勿論、産着もクッションもダチェラのお手製だ。
その横にある、くちばしの折れた鳥の様なクッションは、オリホックが負けじと縫った物だが酷い品物だった。
主に、癇癪を起こした時などに、ジニアが振り回している。
『これで、当分はあじあじして大人しくしてんだろう』
ダチェラの頭も甘噛みされて、ジニアのよだれまみれになっている。
『帽子でも被るか……そのうち、姿形が違うなんだと言い始めるかもしれねぇな……オリホックは、容姿は綺麗なガキだったから、雑な俺と違いすぎてたし、それはそれで可哀想な事をしたかもしんねぇしな』
あまりにも違いすぎる養い子達。それから自分。
ダチェラは、仕事一筋の人生だった。他人との交流もさほど無いのに、ましてや子供なんてよく養う気になったものだと、自分で不思議に思ったりしている。

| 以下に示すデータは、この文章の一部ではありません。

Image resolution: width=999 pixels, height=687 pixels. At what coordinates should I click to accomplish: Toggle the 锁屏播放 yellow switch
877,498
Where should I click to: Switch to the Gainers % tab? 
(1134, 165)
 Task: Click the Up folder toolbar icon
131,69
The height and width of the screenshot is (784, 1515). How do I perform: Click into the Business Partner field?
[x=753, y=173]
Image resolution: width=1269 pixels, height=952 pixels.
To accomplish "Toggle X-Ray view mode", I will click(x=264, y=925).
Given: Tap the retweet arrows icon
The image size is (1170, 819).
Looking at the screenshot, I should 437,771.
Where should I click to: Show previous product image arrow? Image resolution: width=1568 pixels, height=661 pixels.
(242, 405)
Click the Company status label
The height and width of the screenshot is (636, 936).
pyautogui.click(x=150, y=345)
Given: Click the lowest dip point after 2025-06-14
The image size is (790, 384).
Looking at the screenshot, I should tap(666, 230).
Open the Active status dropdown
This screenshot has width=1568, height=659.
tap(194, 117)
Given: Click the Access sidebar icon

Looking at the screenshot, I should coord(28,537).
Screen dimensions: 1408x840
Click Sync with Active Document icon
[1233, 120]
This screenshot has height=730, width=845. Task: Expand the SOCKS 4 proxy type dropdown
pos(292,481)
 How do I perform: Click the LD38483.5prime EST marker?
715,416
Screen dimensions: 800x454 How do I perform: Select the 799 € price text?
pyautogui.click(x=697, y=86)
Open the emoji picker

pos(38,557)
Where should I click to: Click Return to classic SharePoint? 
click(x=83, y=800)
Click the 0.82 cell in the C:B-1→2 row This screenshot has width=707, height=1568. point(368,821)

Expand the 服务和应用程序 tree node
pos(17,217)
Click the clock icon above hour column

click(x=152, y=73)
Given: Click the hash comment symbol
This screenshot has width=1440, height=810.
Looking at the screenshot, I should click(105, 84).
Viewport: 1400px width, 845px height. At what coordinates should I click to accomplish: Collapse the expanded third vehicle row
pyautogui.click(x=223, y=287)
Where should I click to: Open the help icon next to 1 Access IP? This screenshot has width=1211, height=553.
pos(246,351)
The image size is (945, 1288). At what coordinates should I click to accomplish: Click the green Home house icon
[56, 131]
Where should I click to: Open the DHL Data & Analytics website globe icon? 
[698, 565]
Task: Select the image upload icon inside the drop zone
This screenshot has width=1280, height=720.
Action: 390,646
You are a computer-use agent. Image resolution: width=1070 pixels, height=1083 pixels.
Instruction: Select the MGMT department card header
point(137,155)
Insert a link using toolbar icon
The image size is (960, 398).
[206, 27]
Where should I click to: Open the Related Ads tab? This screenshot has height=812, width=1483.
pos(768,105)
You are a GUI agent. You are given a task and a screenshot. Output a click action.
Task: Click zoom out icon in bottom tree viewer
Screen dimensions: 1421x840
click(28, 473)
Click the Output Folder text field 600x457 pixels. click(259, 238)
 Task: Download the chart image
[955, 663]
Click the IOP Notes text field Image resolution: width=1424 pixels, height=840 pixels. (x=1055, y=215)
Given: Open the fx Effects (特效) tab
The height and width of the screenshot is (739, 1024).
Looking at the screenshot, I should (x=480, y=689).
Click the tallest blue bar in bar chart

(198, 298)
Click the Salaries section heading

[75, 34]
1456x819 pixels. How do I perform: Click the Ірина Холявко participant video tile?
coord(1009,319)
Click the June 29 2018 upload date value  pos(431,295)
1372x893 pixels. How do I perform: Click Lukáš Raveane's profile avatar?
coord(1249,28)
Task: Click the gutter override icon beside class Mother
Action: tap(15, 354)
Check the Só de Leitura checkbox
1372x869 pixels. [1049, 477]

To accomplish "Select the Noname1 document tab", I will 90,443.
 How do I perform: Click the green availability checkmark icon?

オリホックの時は、血だらけの姿で泣きもせず、大勢に殴られていたところにたまたま通りがかって助けたのだ。
お礼も言わない頑なさが気に入り、養うことを決めたのだ。
ジニアの時は、たまたま前の道で行き倒れた妊婦が店に運び込まれてしまい、世話してるうちにジニアがダチェラから離れなくなっただけだった。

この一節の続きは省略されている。